Often, I find myself washing-up late at night. I quite enjoy it, with no-one around and Radio 4 playing in the background. I particularly like it after midnight when the shipping forecast is aired.

I’ve always been fascinated by the sea and ships and find it wonderful to be able to listen to warnings of gales, squally showers and occasional rain for vessels far out at sea while at home in my kitchen, my feet firmly on dry land.

I love the descriptions: fog patches becoming moderate or poor; wind for a time; veering north or north-west; rough; very rough. The worse the forecast, the luckier I feel to be stuck at my sink.

Listeners, I am sure, like to hear about approaching storms – I know I do. The worse the approaching weather system, the more we lap it up. Of course we feel for the vessels battling hurricane force winds and poor visibility, but we are cosied up at home sipping hot chocolate.

Making complete sense to those at sea, some expressions are a complete mystery to the rest of us. I always wonder what is the difference between air pressure ‘falling slowly’ and ‘falling more slowly’. How big a gulf is that little word ‘more’? Does it mean your ship could be sucked into a maelstrom any second?
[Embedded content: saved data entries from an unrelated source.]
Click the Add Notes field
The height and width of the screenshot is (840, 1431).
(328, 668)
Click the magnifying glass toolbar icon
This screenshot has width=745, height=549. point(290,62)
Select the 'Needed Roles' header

How soon is ‘soon’, and how late is ‘later’? My favourite unfathomable expression has to be falling ‘rather quickly’.

In my early teens I used to know the forecast’s carved up zones of water off by heart: Viking, North Utsire, South Utsire, Forties, Cromarty, Forth, Tyne, Dogger... it’s as soothing as a lullaby, and as a child I regularly fell asleep to it, although that’s probably more to do with the time of night I had illicitly stayed awake until.
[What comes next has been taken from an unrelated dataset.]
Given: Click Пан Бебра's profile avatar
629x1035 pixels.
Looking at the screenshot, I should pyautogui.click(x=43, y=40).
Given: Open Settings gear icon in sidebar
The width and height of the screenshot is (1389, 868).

I like the idea of the unmanned automatic light vessels, Sandettie, Greenwich, and Channel, bobbing about on their own out at sea. Sandettie? North of Calais and east of the Strait of Dover. It’s a geography lesson.

I love the forecast as it combines my two passions – the sea and the weather. For years we holidayed by the sea and I loved to sit and watch the ocean at night.

Sadly, a long-held ambition to be a meteorologist failed due to mathematical incompetence, and I resorted to journalism instead.

Now you can listen to the shipping forecast at any time; YouTube is awash with recitations of the shipping forecast, read by the likes of Stephen Fry and Alan Bennett.

As a relaxation tool it can only be topped by it’s ultra-soporific Radio 4 shipmate, Sailing By.